WORK ITEM: Where does the word "with" occur in the data below? Copy each line that holds it.

Stored records
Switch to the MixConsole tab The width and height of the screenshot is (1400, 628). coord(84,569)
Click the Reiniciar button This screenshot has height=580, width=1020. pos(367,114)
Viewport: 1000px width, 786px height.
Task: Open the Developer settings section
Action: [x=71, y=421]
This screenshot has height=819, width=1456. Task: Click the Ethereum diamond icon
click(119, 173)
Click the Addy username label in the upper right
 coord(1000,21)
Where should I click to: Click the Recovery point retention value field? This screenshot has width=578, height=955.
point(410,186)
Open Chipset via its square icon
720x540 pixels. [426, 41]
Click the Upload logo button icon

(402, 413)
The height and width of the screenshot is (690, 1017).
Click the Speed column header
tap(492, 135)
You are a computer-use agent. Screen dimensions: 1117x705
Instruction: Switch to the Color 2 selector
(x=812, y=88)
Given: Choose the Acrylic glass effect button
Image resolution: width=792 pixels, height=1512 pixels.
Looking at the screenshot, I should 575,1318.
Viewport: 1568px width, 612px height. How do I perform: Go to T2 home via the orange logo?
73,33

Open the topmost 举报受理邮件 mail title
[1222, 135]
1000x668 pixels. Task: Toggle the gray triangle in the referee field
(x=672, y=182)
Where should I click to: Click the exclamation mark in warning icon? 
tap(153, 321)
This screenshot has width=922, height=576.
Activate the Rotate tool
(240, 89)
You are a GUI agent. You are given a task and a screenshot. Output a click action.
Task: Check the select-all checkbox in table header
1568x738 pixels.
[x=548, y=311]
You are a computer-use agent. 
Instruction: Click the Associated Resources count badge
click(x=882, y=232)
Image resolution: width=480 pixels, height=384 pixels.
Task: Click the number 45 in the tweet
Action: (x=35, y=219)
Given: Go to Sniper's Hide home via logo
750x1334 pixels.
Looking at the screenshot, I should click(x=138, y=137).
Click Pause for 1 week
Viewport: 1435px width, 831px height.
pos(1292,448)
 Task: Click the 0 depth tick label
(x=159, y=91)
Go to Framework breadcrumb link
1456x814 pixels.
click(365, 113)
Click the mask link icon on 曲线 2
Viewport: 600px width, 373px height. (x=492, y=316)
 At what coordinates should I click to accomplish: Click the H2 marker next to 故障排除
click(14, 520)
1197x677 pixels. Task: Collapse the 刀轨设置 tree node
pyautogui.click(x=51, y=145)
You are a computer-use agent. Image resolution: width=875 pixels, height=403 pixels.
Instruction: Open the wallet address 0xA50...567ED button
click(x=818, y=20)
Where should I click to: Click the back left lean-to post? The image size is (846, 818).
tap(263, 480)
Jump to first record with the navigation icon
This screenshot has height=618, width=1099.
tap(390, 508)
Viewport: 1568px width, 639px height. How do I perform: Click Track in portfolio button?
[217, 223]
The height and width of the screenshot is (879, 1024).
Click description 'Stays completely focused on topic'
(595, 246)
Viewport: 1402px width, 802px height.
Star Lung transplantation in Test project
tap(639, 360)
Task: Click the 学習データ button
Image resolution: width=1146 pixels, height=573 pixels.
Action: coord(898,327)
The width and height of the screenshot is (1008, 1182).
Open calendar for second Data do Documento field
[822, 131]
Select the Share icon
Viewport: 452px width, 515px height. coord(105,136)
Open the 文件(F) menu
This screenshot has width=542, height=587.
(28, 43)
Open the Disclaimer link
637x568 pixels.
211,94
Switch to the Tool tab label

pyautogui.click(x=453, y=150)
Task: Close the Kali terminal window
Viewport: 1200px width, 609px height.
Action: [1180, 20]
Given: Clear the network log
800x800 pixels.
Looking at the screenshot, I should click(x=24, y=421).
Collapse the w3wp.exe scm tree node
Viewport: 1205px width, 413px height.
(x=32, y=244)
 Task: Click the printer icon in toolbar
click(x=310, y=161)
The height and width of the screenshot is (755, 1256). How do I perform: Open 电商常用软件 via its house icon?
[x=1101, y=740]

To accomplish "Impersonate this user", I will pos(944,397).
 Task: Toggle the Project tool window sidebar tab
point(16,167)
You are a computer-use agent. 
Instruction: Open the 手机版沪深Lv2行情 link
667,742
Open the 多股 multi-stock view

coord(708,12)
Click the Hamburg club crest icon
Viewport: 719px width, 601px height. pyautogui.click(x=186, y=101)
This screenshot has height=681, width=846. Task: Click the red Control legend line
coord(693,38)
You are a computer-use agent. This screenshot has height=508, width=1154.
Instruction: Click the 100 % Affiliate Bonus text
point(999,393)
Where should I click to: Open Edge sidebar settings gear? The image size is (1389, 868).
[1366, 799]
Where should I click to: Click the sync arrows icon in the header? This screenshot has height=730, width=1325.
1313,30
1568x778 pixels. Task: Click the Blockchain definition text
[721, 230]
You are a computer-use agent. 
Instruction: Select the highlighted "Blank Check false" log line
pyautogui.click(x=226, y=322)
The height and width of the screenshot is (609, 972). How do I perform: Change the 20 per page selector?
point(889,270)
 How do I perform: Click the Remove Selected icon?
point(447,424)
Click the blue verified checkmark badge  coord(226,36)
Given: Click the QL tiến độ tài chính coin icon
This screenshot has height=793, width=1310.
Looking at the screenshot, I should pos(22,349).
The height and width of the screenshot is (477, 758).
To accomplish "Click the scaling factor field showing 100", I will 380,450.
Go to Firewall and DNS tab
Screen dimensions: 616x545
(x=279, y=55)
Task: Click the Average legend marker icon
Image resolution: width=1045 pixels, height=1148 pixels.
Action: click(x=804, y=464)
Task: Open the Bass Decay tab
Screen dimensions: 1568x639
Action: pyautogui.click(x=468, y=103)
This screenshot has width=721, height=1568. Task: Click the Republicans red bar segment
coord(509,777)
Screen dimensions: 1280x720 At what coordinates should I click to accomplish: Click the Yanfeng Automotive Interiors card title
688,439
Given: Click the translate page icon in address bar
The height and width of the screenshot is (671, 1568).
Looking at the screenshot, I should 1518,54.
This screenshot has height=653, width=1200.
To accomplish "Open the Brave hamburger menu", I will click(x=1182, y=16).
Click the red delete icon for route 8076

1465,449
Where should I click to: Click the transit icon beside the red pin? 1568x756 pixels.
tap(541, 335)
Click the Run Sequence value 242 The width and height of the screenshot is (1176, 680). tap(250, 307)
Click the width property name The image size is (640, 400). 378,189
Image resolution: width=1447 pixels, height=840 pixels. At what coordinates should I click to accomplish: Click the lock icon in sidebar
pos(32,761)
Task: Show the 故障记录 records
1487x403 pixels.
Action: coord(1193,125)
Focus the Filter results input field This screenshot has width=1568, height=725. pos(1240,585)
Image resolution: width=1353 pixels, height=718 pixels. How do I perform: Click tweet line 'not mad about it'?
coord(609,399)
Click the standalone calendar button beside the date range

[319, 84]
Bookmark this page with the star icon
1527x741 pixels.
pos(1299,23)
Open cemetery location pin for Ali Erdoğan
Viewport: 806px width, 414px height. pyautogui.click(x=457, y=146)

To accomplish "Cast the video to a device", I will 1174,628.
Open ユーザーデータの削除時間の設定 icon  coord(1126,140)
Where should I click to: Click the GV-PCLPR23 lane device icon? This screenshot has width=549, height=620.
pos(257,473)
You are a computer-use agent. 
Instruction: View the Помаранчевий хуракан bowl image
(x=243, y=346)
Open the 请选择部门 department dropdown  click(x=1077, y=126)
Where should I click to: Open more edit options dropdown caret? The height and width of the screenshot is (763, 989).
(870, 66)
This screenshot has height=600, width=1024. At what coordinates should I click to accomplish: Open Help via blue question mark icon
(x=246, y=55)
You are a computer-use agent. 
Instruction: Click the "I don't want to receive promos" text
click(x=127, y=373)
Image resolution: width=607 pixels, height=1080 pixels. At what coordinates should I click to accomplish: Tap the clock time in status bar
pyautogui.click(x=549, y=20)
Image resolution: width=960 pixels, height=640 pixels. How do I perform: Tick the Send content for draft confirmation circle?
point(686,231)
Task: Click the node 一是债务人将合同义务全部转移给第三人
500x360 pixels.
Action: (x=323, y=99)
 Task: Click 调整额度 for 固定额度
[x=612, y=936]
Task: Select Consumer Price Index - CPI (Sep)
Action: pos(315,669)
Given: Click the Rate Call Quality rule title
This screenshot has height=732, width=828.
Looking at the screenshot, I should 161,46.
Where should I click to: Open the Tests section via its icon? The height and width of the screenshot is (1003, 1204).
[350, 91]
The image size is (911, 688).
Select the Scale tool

WRITTEN RESPONSE:
Jump to first record with the navigation icon
Bookmark this page with the star icon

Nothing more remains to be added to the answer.